An action shot of men rowing on a river

MIKE McLAUGHLIN / COLUMBIA ATHLETICS

Lightweight rowing — no rower can weigh more than 160 lbs., and the average for the entire boat excluding coxswain can be no more than 155 lbs. — tends to rely more on body composition and technique rather than raw strength, as compared with heavyweight rowing, which is open to rowers of all sizes. “The weight is more of an equalizer on the lightweight side,” says Lee Parker. “But rowing is still rowing, and that’s one of the beauties of the sport.”

Columbia finished third in the IRAs in Lee Parker’s final season as an assistant coach, so he inherited a program that was on firm footing, but still, he says, “It felt like there was something missing.” So when he became head coach, he placed a greater emphasis on training and conditioning and changed the rowing style to eliminate the torque on the rowers’ backs. “Doing really hard things became really fun,” he says.

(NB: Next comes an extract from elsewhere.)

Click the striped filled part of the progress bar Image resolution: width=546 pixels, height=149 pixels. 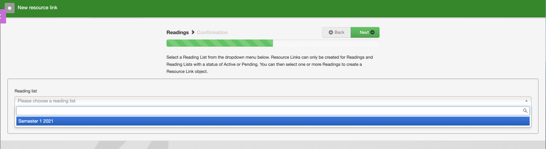(219, 43)
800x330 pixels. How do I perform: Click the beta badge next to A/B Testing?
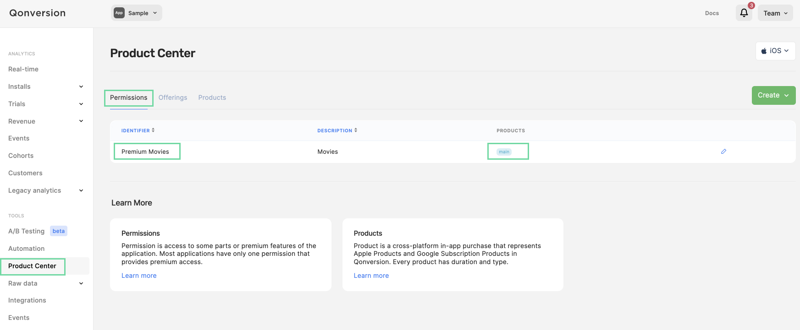pyautogui.click(x=59, y=231)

The Lions again finished third in the 2014 IRAs, but their four-man boat finished first — the fist individual 2,000m title for Columbia since the heavyweights in 1929. “ That was significant,” says Lee Parker. “All the guys said, ‘We can do this.’” After Columbia finished second to Cornell at the 2015 IRAs, Lee Parker pushed the team hard in fall training for the 2016 season.“We learned our limits and adjusted accordingly,” he says. “Guys were throwing themselves at workouts like I had never seen, doing things they had never been able to do, and then they were doing them again and again.”

Despite losing team captain Jakub Buczek ’16, who suffered a broken leg in a skiing accident, the Lions won six of seven races in the 2016 Cup season, bowing only to Yale in the Dodge Cup. At the Eastern Sprints, the Lions once again could not keep up with Yale and finished second. After those two losses, a tactical change was in order. “We had a very scripted race plan,”says Lee Parker,“but at the IRAs I told them,‘We’re done with the race plan.You’re just going to get off the start line and you are just going to go.’” Rowing for Columbia at the IRAs, from bow, were John Maloney ’18, Oliver Ingram ’16, Jeffrey Monahan ’18, Colin Ross ’16, William Solberg ’16, Jenson Carlgren ’19, David Mottola ’17 and Benjamin Landis ’18, with Yih-Jen Ku SEAS’16 as coxswain.

The Lions won their preliminary heat on Saturday, but Yale was a second faster in winning the other preliminary heat. Although an impending storm caused offcials to move the start time of Sunday’s final from noon to 7:30 a.m., the Lions were more than ready. “They came off the line really strong and they never slowed down,” says Lee Parker. “By the midpoint we had taken a length lead and everybody was moving beautifully, clipping along at a pretty high stroke rate, and they controlled the race to the end.”

The victory delighted the contingent of family, friends and alumni who attended the race, including former varsity rowers like Weinstein and Eric Dannemann ’67, BUS’72, a member of the 1964 undefeated freshman lightweight crew. “When you’ve waited three-quarters of a century for something like this, you make sure you show up, even if it’s early in the morning,” says Weinstein. “Literally, tears of joy were flowing” among the Columbia supporters, says Dannemann. “These guys deserve great recognition. What they did was amazing. They awakened the echoes of the Hudson Valley.”